* START QUOTED PASSAGE *

Google is also doing limited testing of editing messages sent to non-Google phones like iPhones. This is a new feature supported by the new RCS Universal Profile 3.0 spec. Apple has not adopted the new profile yet, so edited messages from Android users show up as new messages, and iPhone users cannot yet edit messages they send to Android users.

But the good news is, because it's part of the spec, once Apple does upgrade to Universal Profile 3.0, then all of that should start working. So, you know, Android folks just getting it first, but we are living finally in a standards-oriented world, which is a huge relief.

Microsoft announced Wednesday that it will lay off less than 4% of its workforce, totaling about 9,000 employees. This comes on the second day of Microsoft's fiscal year. If you don't know, companies can start their fiscal year anytime. It doesn't have to be January 1st. Microsoft starts on July 1st, and it normally does a reorganization at the beginning of the fiscal year. That doesn't always result in layoffs, but this time it did. It's also not the only time Microsoft has reduced headcount this year. They did it in January. They did it in May. They did it

in June. Microsoft says it is trying to reduce the number of middle managers. So a lot of these layoffs, while they're across different departments, are focused on that layer between the executives and the frontline workers. Microsoft CEO of gaming Phil Spencer wrote specifically that his department will end or decrease work in certain areas in order to increase agility and effectiveness. And I see a lot of the headlines talking about Xbox and the cuts to Xbox, which do exist, but these cuts are coming across the enterprise at Microsoft.

Yeah, it's still coming out which studios specifically have been hit in gaming. There was an upcoming MMO project that is dead. The Forza developer, which I will stress is separate from the Forza Horizon developer. They're down 50%. And I need to get a straight number on that. But it's bad. And there's a lot of developers on my feed who are...

Who are announcing their layoffs and looking for new stuff. Yeah. And if you're not following gaming like we are, you're probably, if you're following another area, you're probably seeing it there too. 9,000 employees. That's 4% of a big company. That's a lot of people.

* END QUOTED PASSAGE *

**TASKS AND EXERCISES**:
1) Which months does the tech news transcript give as earlier times this year when Microsoft cut its headcount? List all of them.
2) Copy the lines of the entries from the one holding "FOR-ALL language dropdown" through the one holding "coord(155,18)", inclusive.
The tech news transcript and the entries have nothing to do with each other.

* START THE INPUT *

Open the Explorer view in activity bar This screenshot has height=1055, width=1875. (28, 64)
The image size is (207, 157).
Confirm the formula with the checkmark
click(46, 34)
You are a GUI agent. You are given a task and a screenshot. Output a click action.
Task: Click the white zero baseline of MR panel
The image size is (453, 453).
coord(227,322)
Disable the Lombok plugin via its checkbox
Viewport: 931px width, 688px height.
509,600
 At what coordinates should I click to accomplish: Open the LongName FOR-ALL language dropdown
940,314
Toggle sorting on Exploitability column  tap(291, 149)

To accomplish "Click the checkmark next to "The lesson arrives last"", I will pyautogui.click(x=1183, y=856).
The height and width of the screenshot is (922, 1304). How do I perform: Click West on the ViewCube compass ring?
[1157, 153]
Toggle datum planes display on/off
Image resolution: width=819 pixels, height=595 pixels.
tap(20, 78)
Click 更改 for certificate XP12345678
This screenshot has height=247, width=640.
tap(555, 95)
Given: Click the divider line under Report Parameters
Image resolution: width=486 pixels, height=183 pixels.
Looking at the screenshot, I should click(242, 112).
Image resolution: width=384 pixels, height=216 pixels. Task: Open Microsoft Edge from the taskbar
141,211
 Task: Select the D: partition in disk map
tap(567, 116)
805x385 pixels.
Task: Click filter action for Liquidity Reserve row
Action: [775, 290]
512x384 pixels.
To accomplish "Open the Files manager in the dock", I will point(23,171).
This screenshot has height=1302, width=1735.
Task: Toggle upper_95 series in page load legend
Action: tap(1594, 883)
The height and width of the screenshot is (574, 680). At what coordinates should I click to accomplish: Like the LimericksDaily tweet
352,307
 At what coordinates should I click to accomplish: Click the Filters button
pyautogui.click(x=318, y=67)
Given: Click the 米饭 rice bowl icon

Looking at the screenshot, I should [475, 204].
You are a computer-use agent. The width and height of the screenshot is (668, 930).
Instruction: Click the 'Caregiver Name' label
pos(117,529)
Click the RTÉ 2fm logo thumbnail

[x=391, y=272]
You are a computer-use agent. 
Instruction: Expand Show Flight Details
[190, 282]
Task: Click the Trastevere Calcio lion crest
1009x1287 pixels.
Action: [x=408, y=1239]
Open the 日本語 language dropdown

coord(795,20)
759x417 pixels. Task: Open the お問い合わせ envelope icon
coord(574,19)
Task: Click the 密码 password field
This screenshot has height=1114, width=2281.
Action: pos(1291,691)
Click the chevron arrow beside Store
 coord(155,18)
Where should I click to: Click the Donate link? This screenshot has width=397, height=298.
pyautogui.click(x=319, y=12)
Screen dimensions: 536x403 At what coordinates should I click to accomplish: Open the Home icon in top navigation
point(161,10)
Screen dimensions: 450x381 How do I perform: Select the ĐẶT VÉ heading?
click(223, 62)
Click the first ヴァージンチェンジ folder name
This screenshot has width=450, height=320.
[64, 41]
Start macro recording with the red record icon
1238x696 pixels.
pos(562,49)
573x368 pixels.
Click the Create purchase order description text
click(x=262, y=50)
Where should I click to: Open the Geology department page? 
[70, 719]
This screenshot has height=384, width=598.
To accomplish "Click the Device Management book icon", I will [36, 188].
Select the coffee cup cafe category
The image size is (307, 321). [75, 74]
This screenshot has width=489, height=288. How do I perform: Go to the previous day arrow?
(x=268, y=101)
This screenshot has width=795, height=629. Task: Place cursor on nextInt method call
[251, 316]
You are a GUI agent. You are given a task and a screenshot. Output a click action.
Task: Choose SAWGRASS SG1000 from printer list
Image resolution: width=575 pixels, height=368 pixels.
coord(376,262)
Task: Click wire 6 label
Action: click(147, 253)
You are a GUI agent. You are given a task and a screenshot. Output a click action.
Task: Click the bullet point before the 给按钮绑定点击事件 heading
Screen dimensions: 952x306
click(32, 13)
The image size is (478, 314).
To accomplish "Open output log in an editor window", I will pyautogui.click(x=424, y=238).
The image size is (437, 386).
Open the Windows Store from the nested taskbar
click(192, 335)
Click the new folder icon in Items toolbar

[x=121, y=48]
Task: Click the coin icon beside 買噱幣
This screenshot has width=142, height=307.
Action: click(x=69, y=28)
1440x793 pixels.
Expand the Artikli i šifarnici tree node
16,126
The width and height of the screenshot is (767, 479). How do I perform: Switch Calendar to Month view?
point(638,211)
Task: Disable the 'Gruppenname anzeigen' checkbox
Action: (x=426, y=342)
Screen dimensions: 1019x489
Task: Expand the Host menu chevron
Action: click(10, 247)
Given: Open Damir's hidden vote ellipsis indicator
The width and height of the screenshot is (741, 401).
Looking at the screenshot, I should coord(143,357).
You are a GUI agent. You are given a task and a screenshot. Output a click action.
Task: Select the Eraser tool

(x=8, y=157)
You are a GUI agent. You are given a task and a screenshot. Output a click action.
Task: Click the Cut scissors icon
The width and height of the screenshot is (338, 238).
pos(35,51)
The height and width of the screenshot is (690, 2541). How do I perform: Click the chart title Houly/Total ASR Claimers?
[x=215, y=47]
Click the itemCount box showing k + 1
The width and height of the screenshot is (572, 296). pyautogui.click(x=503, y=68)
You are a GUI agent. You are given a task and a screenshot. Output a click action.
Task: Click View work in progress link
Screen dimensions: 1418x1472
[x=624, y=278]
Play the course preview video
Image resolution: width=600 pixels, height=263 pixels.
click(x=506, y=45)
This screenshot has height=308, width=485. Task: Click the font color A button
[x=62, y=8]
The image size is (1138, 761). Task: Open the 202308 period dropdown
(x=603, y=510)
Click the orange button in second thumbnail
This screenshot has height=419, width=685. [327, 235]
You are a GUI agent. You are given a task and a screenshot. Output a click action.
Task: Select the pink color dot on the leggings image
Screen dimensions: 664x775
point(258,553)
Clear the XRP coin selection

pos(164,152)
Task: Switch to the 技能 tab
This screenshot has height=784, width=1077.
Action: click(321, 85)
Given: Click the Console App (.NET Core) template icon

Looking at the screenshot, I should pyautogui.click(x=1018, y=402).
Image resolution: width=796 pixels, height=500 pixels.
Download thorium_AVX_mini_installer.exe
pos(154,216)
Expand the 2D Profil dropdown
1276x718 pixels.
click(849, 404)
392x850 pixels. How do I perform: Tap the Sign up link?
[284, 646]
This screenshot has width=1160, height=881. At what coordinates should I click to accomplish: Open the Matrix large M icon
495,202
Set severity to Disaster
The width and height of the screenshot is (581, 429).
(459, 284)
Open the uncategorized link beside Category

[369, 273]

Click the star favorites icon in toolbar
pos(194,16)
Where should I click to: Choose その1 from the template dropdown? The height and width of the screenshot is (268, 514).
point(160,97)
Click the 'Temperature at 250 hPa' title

* END THE INPUT *

**ANSWERS TO EACH TASK**:
1) January, May, June

2)
 At what coordinates should I click to accomplish: Open the LongName FOR-ALL language dropdown
940,314
Toggle sorting on Exploitability column  tap(291, 149)

To accomplish "Click the checkmark next to "The lesson arrives last"", I will pyautogui.click(x=1183, y=856).
The height and width of the screenshot is (922, 1304). How do I perform: Click West on the ViewCube compass ring?
[1157, 153]
Toggle datum planes display on/off
Image resolution: width=819 pixels, height=595 pixels.
tap(20, 78)
Click 更改 for certificate XP12345678
This screenshot has height=247, width=640.
tap(555, 95)
Given: Click the divider line under Report Parameters
Image resolution: width=486 pixels, height=183 pixels.
Looking at the screenshot, I should click(242, 112).
Image resolution: width=384 pixels, height=216 pixels. Task: Open Microsoft Edge from the taskbar
141,211
 Task: Select the D: partition in disk map
tap(567, 116)
805x385 pixels.
Task: Click filter action for Liquidity Reserve row
Action: [775, 290]
512x384 pixels.
To accomplish "Open the Files manager in the dock", I will point(23,171).
This screenshot has height=1302, width=1735.
Task: Toggle upper_95 series in page load legend
Action: tap(1594, 883)
The height and width of the screenshot is (574, 680). At what coordinates should I click to accomplish: Like the LimericksDaily tweet
352,307
 At what coordinates should I click to accomplish: Click the Filters button
pyautogui.click(x=318, y=67)
Given: Click the 米饭 rice bowl icon

Looking at the screenshot, I should [475, 204].
You are a computer-use agent. The width and height of the screenshot is (668, 930).
Instruction: Click the 'Caregiver Name' label
pos(117,529)
Click the RTÉ 2fm logo thumbnail

[x=391, y=272]
You are a computer-use agent. 
Instruction: Expand Show Flight Details
[190, 282]
Task: Click the Trastevere Calcio lion crest
1009x1287 pixels.
Action: [x=408, y=1239]
Open the 日本語 language dropdown

coord(795,20)
759x417 pixels. Task: Open the お問い合わせ envelope icon
coord(574,19)
Task: Click the 密码 password field
This screenshot has height=1114, width=2281.
Action: pos(1291,691)
Click the chevron arrow beside Store
 coord(155,18)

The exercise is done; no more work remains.